しばらくして、そのお子様がやって来ます。今日の服装はアデリーナ様と同じ様な黒い巫女服です。少し丈が余ってはいまして、背負い鞄を身に付けておられました。
「すまない。遅れた」
「えぇ、お待ちしておりました、エルバ部長」
アデリーナ様が珍しく恭しく頭を下げてお迎えしました。
「神殿を出る時にフローレンスに捕まってな。無下にはできんから話していたのだが、結果、馬車に乗り遅れた。すまない。私が言うのも何だが、時間が惜しいだろう。早速、始めるぞ」
そう言って、エルバ部長は空いているテーブルに鞄から出した厚い布を敷き、更に、その上に両手で抱える程の大きさの水晶玉を供えます。
「それでは、私と手を繋いでくれ」
私とアデリーナ様を両手に、エルバ部長は魔法詠唱を開始します。
『我、レギアンスに連なる者にして、連綿と紡がれる糸巻きに索寞と無量を包摂せし者。我は問う。寂寥満つる雪中の渓、久離の離別は霜雪の如く、地原を編まんと欲す腫脹に。百眼の淫蕩を顕現とし、雨氷の痛念を予奪し。その生を決歩して終焉を混濁すべし、琥珀の徒爾』
風景が一変します。食堂にいたはずなのに、目で見る限りは周りは何もない薄暗く灰色の空間。足下さえ見えず、でも、私達は3人とも立っているので床は有るのでしょう。
ただ、魔力だけは豊富でして、信じられないくらいの量が充満していました。それはまるで魔力で息が詰まるのではと感じる程でした。

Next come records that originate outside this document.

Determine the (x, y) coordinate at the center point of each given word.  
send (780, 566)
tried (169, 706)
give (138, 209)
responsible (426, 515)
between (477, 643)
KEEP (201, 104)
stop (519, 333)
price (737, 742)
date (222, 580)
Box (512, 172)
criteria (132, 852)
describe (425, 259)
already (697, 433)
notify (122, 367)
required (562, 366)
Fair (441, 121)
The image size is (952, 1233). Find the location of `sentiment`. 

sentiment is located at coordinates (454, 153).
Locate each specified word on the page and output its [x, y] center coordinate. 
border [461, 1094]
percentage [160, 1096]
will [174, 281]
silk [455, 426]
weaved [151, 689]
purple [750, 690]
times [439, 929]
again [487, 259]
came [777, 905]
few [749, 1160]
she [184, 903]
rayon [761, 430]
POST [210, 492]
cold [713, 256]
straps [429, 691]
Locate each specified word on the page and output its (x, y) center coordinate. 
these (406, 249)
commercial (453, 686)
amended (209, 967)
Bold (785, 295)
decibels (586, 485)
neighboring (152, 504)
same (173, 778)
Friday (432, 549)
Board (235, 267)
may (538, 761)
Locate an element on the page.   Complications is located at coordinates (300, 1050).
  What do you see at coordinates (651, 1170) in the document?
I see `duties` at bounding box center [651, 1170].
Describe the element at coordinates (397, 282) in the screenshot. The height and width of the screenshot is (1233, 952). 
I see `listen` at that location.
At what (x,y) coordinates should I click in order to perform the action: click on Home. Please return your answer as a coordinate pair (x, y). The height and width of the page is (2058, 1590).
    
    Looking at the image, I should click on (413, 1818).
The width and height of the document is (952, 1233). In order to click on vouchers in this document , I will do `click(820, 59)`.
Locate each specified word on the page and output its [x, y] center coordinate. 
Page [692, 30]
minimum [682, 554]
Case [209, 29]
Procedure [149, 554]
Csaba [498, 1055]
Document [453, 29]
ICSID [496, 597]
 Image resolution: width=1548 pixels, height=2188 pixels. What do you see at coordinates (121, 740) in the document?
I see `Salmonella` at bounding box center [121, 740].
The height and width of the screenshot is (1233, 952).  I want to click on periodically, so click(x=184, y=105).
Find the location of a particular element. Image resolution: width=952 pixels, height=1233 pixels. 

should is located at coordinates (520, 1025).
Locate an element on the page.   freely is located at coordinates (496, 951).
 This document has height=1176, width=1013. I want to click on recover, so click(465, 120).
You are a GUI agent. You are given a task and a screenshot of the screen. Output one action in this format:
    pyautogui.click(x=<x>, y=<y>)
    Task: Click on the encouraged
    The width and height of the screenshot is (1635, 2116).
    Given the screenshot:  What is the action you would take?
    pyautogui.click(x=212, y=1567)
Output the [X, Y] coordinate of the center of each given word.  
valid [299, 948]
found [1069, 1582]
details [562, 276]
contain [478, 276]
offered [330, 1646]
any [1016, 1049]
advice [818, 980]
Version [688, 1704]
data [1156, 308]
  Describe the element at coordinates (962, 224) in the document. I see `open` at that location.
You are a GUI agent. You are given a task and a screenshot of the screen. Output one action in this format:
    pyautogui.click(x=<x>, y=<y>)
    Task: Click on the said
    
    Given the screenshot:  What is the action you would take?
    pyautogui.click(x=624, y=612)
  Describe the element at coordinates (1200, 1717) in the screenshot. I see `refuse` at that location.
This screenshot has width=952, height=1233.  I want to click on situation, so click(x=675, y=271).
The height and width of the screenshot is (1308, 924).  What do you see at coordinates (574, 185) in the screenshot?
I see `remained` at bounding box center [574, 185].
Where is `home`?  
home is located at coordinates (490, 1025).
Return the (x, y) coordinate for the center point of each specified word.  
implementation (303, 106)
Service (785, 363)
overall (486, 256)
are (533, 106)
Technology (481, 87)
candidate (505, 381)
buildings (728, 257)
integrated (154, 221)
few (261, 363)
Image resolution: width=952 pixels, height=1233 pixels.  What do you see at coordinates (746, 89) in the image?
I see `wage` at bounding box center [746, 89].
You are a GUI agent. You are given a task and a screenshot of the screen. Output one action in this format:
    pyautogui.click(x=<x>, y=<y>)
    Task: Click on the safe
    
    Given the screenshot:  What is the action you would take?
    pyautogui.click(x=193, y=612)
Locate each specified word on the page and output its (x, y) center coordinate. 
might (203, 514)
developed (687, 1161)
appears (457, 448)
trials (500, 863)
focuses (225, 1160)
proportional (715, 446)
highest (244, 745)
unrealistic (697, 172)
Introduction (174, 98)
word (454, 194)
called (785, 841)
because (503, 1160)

「これが精霊界で御座いますか。人間の身ではエルバ・レギアンスの秘術でしか到達できないと言われている場所」
「ふむ。そうだ。よく知っているな」
うわ、偉そう。アデリーナ様とは違ってコミカルに偉そうな態度です。
「私には植え付けられた記憶が御座いますので」
「ブラナンか……。あの呪縛をよく断ち切ったものだ」
エルバ部長の呟きを聞いた後、アデリーナ様はハッと、私を見てきました。
「メリナさんも記憶を失くしたのではなく、記憶を上書きされた可能性もあるので御座いますね」
「は?」
「メリナさん、今のご自分のことをかなり過剰に評価されていますよね?」
「いえ。ただの清純な美少女乙女です」
あっ、少女と乙女が被ったなぁ。まぁ、私の特徴が強調されているってことで良いか。
「2年前のメリナさん、もう少し自重されて、田舎から出てきた村娘ですからって、健気に申されておりましたよ? なのに、今は美少女を自称するなんて不思議です。普通の人間なら思っていても言葉にできないはずです」
「ふーん」
その程度の指摘で鬼の首を取ったかのように言われても心に響きません。ご自分の首を掻っ切ってはどうですかね、アデリーナ様。
「おい、来たぞ」
エルバ部長の声で、いつの間にか大きな黒い竜が私達の前に現れていることを知りました。
誰かが言っていた通り、トゲトゲの見た目でして、禍々しささえ感じられるものでした。